What the task requires →
Copy the lines word for word, from the line containing "This screenshot has height=204, width=333." through the line containing "(x=73, y=178)", including both of those lines.

(Item-finding records)
········

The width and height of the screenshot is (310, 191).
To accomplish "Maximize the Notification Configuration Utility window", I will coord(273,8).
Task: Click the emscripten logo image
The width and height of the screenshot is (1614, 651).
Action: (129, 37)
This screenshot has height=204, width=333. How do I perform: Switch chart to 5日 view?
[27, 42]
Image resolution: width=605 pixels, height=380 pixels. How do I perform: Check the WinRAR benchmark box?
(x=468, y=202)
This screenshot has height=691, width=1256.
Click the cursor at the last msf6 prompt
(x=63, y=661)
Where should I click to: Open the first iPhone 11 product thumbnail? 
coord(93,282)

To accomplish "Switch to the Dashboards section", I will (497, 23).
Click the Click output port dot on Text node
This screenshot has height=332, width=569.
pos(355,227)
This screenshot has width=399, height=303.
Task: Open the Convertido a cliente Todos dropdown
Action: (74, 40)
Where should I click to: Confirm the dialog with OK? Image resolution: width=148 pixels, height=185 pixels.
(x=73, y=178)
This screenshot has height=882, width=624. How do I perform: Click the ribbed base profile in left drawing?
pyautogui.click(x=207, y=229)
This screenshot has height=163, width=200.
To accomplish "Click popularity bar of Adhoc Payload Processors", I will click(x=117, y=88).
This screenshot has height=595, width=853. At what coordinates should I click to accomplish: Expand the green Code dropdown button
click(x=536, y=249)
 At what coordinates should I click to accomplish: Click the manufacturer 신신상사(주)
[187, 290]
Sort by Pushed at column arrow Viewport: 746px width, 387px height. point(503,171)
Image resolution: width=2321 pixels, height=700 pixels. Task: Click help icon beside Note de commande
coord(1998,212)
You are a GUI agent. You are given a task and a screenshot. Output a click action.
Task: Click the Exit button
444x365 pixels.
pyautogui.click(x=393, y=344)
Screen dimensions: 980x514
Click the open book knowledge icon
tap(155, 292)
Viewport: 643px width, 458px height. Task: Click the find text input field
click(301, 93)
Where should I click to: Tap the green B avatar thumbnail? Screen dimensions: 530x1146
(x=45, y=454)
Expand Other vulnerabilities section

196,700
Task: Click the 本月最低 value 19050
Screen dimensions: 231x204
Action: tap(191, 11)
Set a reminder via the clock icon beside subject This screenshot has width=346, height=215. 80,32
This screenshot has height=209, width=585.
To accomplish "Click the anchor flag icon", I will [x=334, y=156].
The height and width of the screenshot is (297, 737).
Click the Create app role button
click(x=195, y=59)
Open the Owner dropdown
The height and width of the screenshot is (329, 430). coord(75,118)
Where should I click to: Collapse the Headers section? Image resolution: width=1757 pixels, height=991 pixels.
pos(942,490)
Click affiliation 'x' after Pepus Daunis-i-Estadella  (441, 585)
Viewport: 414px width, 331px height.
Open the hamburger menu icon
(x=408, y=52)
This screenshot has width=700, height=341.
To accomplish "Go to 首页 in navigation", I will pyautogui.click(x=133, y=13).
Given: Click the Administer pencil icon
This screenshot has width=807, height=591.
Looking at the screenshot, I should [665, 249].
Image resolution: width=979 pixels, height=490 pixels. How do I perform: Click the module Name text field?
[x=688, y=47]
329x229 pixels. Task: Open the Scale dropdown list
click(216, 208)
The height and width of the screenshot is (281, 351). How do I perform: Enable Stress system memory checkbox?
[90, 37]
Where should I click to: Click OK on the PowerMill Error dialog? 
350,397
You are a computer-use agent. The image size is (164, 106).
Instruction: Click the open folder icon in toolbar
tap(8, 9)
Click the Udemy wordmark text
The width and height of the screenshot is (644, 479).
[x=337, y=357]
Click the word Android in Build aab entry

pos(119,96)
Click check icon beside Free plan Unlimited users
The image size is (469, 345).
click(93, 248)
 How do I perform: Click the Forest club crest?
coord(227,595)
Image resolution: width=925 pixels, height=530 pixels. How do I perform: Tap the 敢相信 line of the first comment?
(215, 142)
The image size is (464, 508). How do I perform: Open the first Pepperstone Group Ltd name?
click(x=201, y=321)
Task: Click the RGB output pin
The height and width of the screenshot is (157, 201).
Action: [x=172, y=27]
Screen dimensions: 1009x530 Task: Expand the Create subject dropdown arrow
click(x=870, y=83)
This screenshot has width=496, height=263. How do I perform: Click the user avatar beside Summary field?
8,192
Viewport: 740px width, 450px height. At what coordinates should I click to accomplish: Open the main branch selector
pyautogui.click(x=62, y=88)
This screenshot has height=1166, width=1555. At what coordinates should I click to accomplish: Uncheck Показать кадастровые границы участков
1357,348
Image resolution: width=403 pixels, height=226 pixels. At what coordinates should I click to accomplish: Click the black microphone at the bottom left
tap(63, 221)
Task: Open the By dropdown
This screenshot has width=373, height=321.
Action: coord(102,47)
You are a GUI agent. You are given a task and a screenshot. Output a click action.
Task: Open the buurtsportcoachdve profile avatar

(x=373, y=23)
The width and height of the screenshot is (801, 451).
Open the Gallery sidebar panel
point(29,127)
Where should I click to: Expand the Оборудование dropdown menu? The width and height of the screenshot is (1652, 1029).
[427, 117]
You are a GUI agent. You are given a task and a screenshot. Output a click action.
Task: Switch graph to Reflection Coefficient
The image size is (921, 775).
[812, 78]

········

Exercise output →
This screenshot has height=204, width=333. How do I perform: Switch chart to 5日 view?
[27, 42]
Image resolution: width=605 pixels, height=380 pixels. How do I perform: Check the WinRAR benchmark box?
(x=468, y=202)
This screenshot has height=691, width=1256.
Click the cursor at the last msf6 prompt
(x=63, y=661)
Where should I click to: Open the first iPhone 11 product thumbnail? 
coord(93,282)

To accomplish "Switch to the Dashboards section", I will (497, 23).
Click the Click output port dot on Text node
This screenshot has height=332, width=569.
pos(355,227)
This screenshot has width=399, height=303.
Task: Open the Convertido a cliente Todos dropdown
Action: (74, 40)
Where should I click to: Confirm the dialog with OK? Image resolution: width=148 pixels, height=185 pixels.
(x=73, y=178)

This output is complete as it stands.